Quoi qu’il en soit, il n’en reste pas moins que dans le polythéisme le plus sérieusement moral de l’ancien monde l’on rencontre une conception religieuse qui touche de fort près à celle que le monothéisme sémitique nous a léguée sous le nom du diable ou de Satan. Ahriman, comme Satan, a ses légions de mauvais anges qui ne songent qu’à tourmenter et à perdre les mortels. Ce ne sont pas seulement les maux physiques, les orages, les ténèbres, les débordemens, les maladies, la mort, qui leur sont attribués ; ce sont aussi les mauvais désirs et les actes coupables. L’homme de bien est par cela même un soldat d’Ormuzd combattant sous ses ordres les puissances du mal ; le méchant est un serviteur et devient un instrument d’Ahriman. La doctrine zende enseignait qu’à la fin Ahriman serait vaincu et même se convertirait au bien. Ce dernier trait le distingue à son avantage de son confrère judæo-chrétien, mais on peut se demander là aussi jusqu’à quel point cette belle espérance faisait partie de la religion primitive[1]. Ce qui est certain, c’est que la parenté entre le Satan juif et l’Ahriman persan est des plus étroites, et cela n’a rien que de fort naturel quand on pense que de tous les peuples polythéistes les Perses sont les seuls avec lesquels les Juifs, émancipés par eux de la servitude chaldéenne, entretinrent des rapports prolongés de bonne amitié.
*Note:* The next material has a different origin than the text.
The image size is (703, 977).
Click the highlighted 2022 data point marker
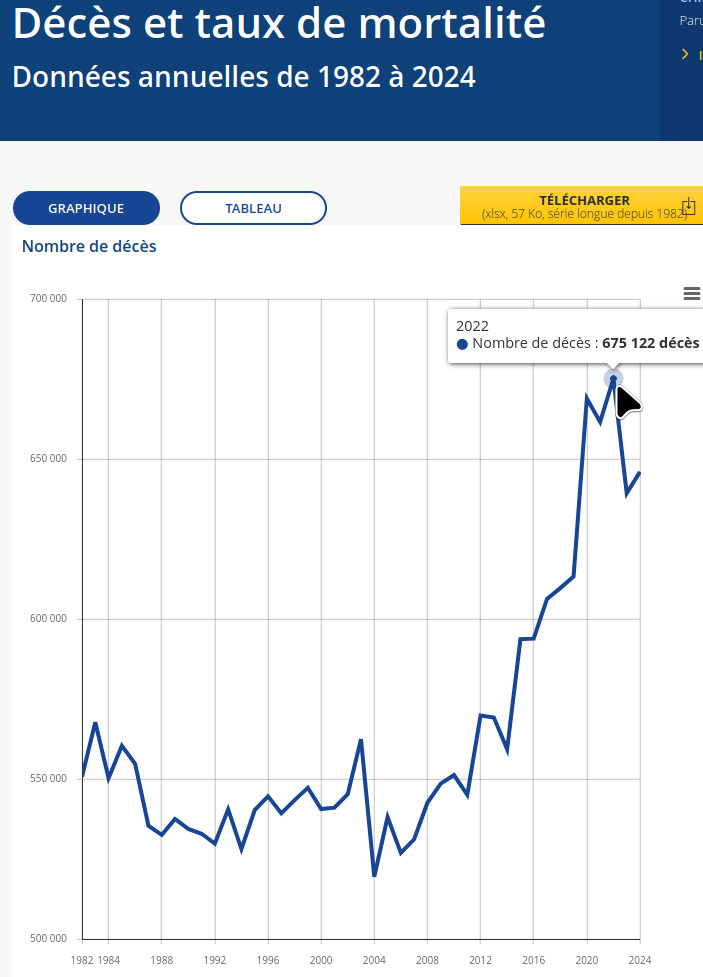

Cependant on doit encore s’inscrire en faux contre l’opinion très répandue qui ne voit dans Satan qu’une transplantation de 1*Ahriman persan sur le sol religieux du sémitisme. Il est vrai, le diable juif et chrétien doit beaucoup à Ahriman. A partir du moment où le Satan juif fait sa connaissance, il l’imite, il adopte ses manières, ses mœurs, sa tactique, il établit sa cour infernale sur le même patron : en un mot, il se transforme à sa ressemblance ; mais il existait déjà, bien que menant une vie encore obscure et mal définie. Tâchons de résumer son histoire dans l’Ancien-Testament.

Les Israélites, nous l’avons démontré dans une autre étude[2], ont cru longtemps, avec les autres peuples sémites, à la pluralité des dieux, et le dualisme qui se retrouve au fond de tous les polythéismes a dû par conséquent revêtir chez eux les formes particulières aux religions du groupe ethnique dont ils font partie. A mesure que le culte de Jéhovah devint exclusif de tous les autres, ce dualisme dut changer de formes. Croyant encore à l’existence réelle

  1. Il y eut aussi des théologiens chrétiens, tels qu’Origène, qui crurent à la conversion finale de Satan.
  2. La Religion primitive d’Israël et le développement du monothéisme, 1er septembre 1869.